"People are more comfortable trading the Australian domestic story with the event risk from China and Crimea backing away a little bit," said Sam Tuck, senior FX strategist at ANZ Bank New Zealand in Auckland.
"The better US data is a long-term reason for the US dollar to appreciate, but in an environment of fear they got people more optimistic and willing to invest in carry trade" which helped support the kiwi dollar, he said.
Traders are looking to the Federal Open Market Committee meeting on Wednesday in Washington, when US policymakers are expected to cut monthly bond-buying to stimulate the economy by a further US$10 billion a month to US$55 billion.

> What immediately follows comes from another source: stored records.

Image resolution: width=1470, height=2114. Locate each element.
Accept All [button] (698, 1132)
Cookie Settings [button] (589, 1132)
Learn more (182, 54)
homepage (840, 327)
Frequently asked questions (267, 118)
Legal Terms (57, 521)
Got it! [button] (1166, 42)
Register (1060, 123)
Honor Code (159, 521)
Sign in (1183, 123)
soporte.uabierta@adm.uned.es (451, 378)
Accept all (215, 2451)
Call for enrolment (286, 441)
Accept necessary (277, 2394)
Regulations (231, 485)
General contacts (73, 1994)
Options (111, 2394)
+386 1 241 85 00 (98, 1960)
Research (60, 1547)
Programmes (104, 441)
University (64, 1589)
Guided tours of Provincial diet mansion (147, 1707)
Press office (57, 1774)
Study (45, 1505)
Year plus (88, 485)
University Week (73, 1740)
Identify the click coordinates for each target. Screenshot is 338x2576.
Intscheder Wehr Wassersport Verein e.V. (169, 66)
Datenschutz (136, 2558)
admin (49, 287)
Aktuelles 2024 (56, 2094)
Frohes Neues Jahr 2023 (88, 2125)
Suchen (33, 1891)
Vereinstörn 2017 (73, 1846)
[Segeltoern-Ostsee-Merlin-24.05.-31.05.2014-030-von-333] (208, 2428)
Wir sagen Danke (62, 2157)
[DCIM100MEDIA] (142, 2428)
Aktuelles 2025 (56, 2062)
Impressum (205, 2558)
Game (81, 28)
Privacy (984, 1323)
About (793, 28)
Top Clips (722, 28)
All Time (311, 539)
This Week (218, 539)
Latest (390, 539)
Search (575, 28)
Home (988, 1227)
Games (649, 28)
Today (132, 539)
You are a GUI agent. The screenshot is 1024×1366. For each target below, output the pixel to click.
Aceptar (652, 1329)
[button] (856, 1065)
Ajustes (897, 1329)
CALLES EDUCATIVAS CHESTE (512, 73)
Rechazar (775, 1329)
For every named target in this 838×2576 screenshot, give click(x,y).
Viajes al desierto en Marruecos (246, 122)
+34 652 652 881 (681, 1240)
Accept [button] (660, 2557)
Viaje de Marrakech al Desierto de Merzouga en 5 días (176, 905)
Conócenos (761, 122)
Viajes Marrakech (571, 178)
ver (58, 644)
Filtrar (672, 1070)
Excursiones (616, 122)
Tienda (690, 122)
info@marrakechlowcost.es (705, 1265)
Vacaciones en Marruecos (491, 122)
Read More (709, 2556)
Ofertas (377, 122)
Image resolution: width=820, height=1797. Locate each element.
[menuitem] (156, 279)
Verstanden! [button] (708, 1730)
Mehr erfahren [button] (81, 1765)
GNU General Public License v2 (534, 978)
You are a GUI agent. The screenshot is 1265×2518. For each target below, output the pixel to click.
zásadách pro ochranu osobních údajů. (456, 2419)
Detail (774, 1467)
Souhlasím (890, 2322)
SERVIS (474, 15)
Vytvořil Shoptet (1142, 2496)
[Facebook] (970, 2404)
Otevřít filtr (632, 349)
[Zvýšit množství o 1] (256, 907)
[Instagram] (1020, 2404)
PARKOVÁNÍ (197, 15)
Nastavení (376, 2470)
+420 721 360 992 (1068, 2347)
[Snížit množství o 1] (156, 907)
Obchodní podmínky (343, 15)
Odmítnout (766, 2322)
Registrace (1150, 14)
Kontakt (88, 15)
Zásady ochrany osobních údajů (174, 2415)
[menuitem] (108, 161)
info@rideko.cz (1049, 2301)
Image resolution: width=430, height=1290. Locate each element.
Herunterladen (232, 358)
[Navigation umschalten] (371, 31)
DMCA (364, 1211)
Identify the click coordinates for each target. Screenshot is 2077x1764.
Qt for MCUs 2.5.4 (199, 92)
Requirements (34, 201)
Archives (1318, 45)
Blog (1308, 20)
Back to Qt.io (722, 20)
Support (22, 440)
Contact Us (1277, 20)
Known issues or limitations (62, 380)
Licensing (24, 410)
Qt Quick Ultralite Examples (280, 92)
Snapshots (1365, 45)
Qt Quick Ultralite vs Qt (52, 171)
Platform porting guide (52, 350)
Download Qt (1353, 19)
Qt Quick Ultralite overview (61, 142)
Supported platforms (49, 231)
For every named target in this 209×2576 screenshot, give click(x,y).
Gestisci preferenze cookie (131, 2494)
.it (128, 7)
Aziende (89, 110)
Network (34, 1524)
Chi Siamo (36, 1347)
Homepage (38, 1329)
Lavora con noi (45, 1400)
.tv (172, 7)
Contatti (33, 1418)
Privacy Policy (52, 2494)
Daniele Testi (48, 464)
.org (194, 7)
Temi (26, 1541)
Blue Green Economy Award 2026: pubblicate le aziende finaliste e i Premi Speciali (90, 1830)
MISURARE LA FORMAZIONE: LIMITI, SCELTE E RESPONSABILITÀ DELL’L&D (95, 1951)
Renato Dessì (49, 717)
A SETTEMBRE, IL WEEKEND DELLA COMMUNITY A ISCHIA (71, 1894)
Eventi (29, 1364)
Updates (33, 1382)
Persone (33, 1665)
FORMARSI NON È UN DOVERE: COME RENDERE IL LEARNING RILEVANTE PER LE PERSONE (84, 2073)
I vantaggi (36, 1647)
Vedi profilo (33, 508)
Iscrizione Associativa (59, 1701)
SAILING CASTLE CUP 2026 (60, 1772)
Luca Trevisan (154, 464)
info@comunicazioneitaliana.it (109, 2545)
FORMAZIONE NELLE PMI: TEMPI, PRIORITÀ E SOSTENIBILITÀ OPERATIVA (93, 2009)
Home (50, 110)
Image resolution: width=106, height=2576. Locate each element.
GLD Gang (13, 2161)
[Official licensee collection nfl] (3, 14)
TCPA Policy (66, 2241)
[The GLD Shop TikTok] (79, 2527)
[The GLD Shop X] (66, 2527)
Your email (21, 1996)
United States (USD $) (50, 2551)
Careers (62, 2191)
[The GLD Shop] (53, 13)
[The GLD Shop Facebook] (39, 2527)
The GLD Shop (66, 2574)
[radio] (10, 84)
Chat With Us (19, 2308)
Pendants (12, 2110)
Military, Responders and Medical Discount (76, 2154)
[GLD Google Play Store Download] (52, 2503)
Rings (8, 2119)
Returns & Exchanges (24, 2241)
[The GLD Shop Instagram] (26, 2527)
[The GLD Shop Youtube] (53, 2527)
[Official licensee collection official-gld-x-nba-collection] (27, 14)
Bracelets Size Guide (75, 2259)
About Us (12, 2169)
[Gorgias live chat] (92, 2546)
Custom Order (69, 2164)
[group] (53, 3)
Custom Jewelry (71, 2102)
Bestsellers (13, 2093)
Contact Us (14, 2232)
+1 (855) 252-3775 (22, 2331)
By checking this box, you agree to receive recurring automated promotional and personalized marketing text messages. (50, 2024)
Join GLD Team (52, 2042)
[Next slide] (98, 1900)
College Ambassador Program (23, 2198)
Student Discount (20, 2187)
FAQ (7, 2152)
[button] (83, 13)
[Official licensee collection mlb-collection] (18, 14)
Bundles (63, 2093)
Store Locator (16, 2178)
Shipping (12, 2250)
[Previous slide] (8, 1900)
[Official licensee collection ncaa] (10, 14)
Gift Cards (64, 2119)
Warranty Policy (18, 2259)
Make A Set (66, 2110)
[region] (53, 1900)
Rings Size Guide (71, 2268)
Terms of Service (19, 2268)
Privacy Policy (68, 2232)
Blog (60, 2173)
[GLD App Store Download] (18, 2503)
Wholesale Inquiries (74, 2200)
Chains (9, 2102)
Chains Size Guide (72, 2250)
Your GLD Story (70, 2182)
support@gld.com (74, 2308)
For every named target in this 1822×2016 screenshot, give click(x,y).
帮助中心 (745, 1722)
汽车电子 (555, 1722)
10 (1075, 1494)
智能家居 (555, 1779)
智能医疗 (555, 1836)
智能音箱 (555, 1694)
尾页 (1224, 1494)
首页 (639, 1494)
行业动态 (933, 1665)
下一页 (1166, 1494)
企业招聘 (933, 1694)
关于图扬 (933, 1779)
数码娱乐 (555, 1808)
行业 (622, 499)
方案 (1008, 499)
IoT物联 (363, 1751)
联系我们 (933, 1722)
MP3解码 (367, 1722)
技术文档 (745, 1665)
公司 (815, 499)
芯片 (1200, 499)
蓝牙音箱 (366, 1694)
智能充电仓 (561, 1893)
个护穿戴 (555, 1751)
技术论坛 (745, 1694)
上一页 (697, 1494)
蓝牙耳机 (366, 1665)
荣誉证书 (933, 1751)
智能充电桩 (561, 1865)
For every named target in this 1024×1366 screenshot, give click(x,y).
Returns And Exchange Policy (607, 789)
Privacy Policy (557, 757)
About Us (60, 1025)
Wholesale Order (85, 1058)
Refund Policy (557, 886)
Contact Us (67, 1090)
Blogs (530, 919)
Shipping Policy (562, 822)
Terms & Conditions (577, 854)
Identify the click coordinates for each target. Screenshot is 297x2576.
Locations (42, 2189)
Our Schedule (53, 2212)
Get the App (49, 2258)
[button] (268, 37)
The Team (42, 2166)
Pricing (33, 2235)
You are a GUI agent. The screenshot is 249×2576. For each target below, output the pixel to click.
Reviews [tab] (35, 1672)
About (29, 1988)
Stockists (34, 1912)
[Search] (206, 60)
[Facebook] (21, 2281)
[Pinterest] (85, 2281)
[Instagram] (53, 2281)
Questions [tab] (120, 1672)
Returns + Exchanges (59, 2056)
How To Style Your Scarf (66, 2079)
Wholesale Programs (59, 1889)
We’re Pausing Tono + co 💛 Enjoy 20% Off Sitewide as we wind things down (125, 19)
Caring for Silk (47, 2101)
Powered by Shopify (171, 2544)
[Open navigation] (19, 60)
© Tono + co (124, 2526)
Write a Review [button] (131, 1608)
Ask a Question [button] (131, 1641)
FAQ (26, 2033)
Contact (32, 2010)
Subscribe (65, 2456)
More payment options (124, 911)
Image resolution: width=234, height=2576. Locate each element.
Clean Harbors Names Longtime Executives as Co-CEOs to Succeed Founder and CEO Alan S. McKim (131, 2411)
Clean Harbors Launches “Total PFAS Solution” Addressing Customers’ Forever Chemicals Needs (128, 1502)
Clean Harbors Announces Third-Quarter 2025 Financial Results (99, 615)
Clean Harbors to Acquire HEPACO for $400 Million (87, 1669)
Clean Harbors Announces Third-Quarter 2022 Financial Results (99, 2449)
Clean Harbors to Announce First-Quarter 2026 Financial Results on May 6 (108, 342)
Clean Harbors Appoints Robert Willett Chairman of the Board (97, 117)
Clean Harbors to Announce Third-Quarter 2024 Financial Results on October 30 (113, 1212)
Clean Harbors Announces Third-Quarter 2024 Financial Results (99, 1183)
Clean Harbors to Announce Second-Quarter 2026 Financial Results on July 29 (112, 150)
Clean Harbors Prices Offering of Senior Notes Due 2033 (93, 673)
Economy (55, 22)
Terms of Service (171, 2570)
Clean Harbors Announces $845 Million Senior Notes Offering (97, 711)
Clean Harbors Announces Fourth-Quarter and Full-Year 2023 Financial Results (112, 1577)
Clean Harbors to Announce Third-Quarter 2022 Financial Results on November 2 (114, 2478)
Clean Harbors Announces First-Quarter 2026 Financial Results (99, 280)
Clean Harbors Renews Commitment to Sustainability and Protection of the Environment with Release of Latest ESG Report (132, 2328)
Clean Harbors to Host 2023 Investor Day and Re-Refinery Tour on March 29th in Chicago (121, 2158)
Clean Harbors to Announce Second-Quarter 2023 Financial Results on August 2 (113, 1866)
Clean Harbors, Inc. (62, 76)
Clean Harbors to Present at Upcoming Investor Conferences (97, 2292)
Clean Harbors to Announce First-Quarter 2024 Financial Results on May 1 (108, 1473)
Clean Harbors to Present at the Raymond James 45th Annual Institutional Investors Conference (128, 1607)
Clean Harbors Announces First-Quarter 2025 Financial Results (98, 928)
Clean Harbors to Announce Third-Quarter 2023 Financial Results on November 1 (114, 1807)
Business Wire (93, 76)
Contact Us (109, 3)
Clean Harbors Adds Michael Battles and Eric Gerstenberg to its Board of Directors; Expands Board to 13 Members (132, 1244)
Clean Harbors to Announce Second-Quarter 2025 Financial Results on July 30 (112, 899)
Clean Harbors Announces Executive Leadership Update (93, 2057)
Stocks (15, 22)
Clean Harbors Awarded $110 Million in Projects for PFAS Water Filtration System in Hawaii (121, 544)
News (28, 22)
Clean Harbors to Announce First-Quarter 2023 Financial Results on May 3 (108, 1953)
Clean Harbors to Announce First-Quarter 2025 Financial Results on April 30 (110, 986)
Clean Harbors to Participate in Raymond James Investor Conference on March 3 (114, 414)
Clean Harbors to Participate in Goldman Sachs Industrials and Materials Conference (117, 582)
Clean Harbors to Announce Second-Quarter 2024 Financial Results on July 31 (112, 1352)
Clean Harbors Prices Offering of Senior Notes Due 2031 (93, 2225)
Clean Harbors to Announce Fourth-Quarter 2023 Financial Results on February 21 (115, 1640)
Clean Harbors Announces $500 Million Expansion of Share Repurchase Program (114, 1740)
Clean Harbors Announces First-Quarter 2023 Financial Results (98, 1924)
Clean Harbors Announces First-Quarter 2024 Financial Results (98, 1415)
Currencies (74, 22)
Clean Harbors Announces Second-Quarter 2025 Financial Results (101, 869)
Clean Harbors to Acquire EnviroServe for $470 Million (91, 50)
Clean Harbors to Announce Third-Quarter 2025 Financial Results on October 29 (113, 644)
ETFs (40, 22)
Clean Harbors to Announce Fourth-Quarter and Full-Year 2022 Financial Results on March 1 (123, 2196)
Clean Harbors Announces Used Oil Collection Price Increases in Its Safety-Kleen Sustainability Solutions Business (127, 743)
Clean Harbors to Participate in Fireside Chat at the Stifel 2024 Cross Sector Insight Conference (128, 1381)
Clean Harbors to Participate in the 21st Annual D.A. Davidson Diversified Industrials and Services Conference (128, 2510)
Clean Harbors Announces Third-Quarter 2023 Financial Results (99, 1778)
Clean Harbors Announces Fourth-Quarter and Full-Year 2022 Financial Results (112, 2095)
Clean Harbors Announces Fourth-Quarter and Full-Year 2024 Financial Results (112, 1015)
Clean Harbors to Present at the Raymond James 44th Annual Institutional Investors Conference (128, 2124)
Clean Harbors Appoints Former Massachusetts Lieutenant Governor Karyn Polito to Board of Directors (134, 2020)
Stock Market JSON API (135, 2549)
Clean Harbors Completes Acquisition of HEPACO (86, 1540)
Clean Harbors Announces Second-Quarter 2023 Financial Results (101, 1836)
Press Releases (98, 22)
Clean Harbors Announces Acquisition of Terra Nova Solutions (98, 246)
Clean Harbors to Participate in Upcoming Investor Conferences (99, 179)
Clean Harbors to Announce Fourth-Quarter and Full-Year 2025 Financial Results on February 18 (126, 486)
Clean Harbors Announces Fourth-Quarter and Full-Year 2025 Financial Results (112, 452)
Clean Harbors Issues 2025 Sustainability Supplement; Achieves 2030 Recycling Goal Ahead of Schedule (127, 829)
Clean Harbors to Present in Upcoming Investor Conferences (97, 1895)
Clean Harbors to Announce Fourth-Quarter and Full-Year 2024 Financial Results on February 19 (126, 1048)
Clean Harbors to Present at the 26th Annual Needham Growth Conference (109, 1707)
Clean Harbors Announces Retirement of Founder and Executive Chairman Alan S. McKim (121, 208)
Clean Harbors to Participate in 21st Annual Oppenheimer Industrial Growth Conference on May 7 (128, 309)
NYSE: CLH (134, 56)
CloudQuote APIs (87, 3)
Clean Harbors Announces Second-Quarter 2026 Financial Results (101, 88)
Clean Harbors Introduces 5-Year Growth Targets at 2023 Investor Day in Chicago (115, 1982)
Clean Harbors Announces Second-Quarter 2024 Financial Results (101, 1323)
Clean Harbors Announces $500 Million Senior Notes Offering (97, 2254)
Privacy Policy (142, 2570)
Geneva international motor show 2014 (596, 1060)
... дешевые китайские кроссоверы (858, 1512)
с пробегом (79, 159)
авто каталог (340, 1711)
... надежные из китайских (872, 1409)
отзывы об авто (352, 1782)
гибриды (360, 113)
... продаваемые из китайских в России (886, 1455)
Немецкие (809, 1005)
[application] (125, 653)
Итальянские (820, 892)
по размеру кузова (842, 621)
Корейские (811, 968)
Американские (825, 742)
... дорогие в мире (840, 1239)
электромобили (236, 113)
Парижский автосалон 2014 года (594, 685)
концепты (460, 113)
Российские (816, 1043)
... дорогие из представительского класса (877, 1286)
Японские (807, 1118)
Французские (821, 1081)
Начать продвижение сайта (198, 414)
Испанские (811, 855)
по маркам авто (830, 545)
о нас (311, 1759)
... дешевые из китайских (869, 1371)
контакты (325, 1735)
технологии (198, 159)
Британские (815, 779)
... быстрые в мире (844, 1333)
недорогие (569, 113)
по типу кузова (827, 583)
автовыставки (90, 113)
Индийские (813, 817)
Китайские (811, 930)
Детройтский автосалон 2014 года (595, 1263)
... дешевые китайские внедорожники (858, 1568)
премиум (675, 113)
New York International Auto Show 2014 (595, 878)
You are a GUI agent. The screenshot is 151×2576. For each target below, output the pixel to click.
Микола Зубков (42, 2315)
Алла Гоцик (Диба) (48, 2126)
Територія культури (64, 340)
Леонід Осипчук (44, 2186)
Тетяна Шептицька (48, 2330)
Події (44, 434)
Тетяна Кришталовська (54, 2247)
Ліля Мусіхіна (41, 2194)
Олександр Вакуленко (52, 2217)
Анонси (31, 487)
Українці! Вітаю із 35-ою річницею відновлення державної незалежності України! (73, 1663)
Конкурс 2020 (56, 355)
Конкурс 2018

New Zealand's current account deficit for the last three months of last year are due tomorrow and narrowed to $1.41 billion from $4.78 billion in the September quarter, according to a Reuters survey of economists.
ANZ's Tuck said the data won't weigh on the kiwi dollar, nor will fourth-quarter gross domestic product figures the following day, which will likely show quarterly economic growth of about 0.9 percent.
GDP is "not expected to detract to the strength of the domestic story, and it's already priced into the currency," Tuck said.
The kiwi rose to 51.45 British pence at 5pm in Wellington from 51.28 pence yesterday ahead of UK employment figures and the government budget this week.
The local currency gained to 87.16 yen from 86.62 yen yesterday, and traded at 61.44 euro cents from 61.35 cents. It declined to 94.22 Australian cents from 94.43 cents yesterday.